Excerpted passage —
More detail: a sketchy idea for expressing zone policy

Wed Dec 9 17:46:01 CET 2009

Dear colleagues,

I said I'd try to provide a more complete sketch of what I was
imagining for how an IDNA client could discover what sorts of policies
control the data at a given IDNA name.  This message is an attempt to
provide some more details.

I want to emphasise that (1) I am perfectly content if people want to
yell at me about how awful this is, what a filthy kludgey mess this
is, and that nobody should ever do this; and (2) I am perfectly aware
that there were previous discussions about scope limitation and what a
bad idea all that is.  I am unsure how to solve the current impasse
without all this horror (perhaps I'm just a pessimist); certainly
every other proposal I've seen entails a flag day for introducing the
controversial characters to the IDNA namespace.  However gentle the
dawn may be, I regard a flag day as a nasty answer, and I want to find
something else. 

The idea is that a zone operator publishes some rules about the zone's
policy on certain characters in the zone.  Suppose the delegating zone
is example.org; then a client wanting to learn about example.org's
IDNA policy rules makes an SRV query for _idnarules.example.org.

If example.org actually has a policy, the answer to that SRV query is
a URI where the policy is stored.  (An empty answer or Name Error
means there is no policy.  More on what to do with this below.)  The
policy is expressed in some format TBD (I guess some sort of XML
document or something like that).  The policy expresses how a
particular Unicode code point is handled (it can contain ranges if
need be).

The policy can be that a given character is treated as PVALID with no
restriction.  In this case, the character is handled much the way
color and colour are treated in (e.g.) .com today: it's just part of a
label that is unrelated to any other label.

The policy can be that a given character is one-way bundled with
another one, or with some other combination.  So, for instance, the
policy can say that ö is bundled with oe, or that ß is bundled with
ss.  One-way bundling means that any instance of that character
entails that the other character(s) is also used, but that the bundle
target does not always entail the bundled character (so e.g. we don't
automatically get eißtraße from eisstrasse).

The policy can be that a given character is two-way bundled, which
makes two different characters or combinations of characters
equivalent.

The policy can also contain information about the zone's historic
policies.  For instance, if the zone never registered any German
characters under IDNA2003 rules, that information could be put into
the policy.  (This would not, of course, guarantee that nobody ever
registered anything in the zone that was intended to be resolved by
using, say, ß; but it would be a good indication that the zone
operator set expectations with delegates that German IDNA names
weren't really practical.)

The policy has an initiation time and an expiry time.  These times are
absolute times.  I'm not real excited about using absolute times this
way, but if DNSSEC requires it anyway so I don't think that requiring
absolute time is a disaster.  The validity period may be long (perhaps
months) so that clients that use the policy can save it, and re-use it
later.  This avoids constant additional lookups at the cost of
flexibility.  The idea is that registration policies don't change that
often, so a long-lived policy is ok.

Page and screen pointing data:
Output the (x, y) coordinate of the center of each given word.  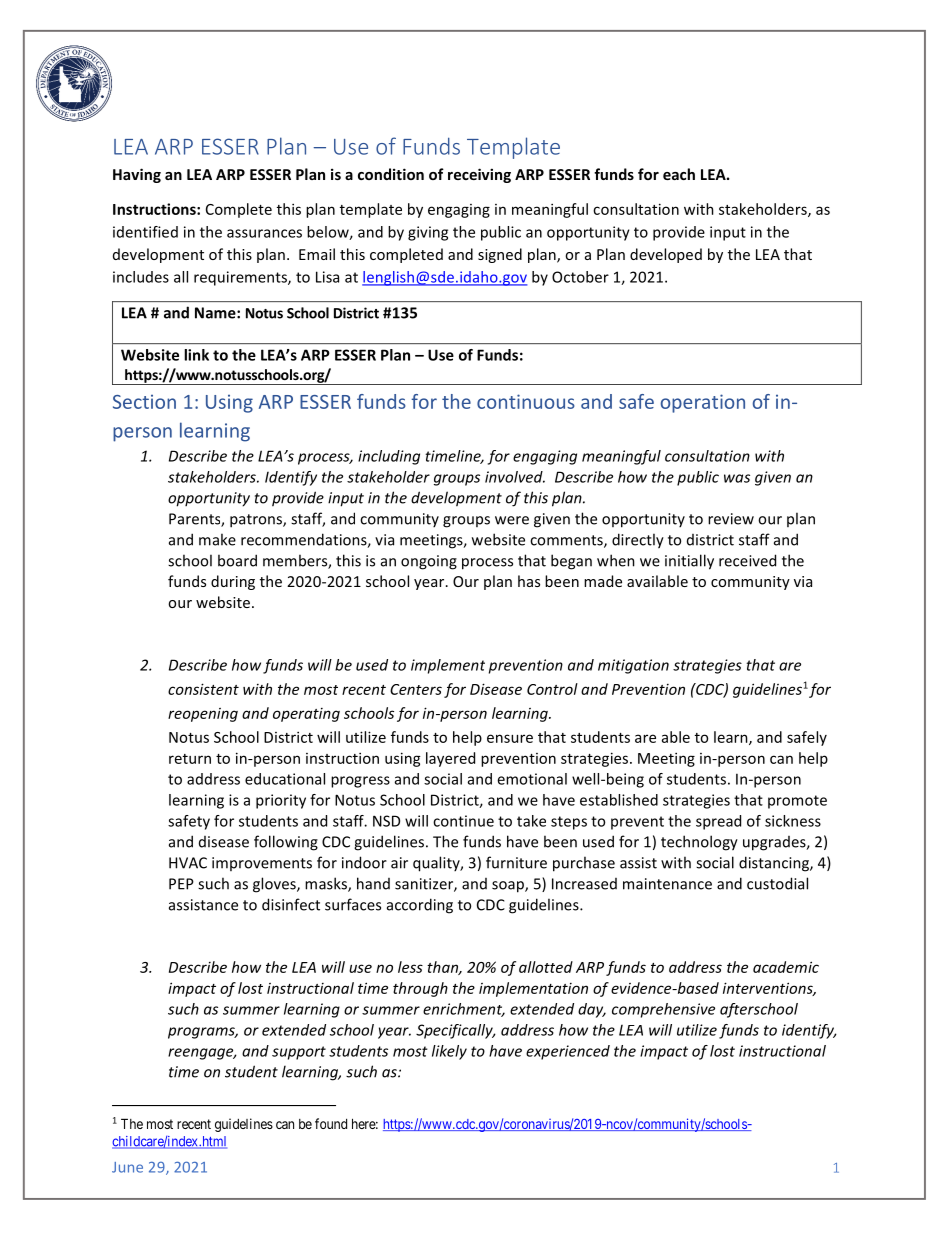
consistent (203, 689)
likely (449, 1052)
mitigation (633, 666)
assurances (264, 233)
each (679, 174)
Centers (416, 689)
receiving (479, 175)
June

What to work on —
[1] In the IDNA zone policy message, what query does a client make to learn example.org's IDNA policy rules?
[2] Give again everything in the IDNA zone policy message from "The policy has" down to "policy is ok.".

Problem solutions —
[1] An SRV query for _idnarules.example.org.

[2]
The policy has an initiation time and an expiry time.  These times are
absolute times.  I'm not real excited about using absolute times this
way, but if DNSSEC requires it anyway so I don't think that requiring
absolute time is a disaster.  The validity period may be long (perhaps
months) so that clients that use the policy can save it, and re-use it
later.  This avoids constant additional lookups at the cost of
flexibility.  The idea is that registration policies don't change that
often, so a long-lived policy is ok.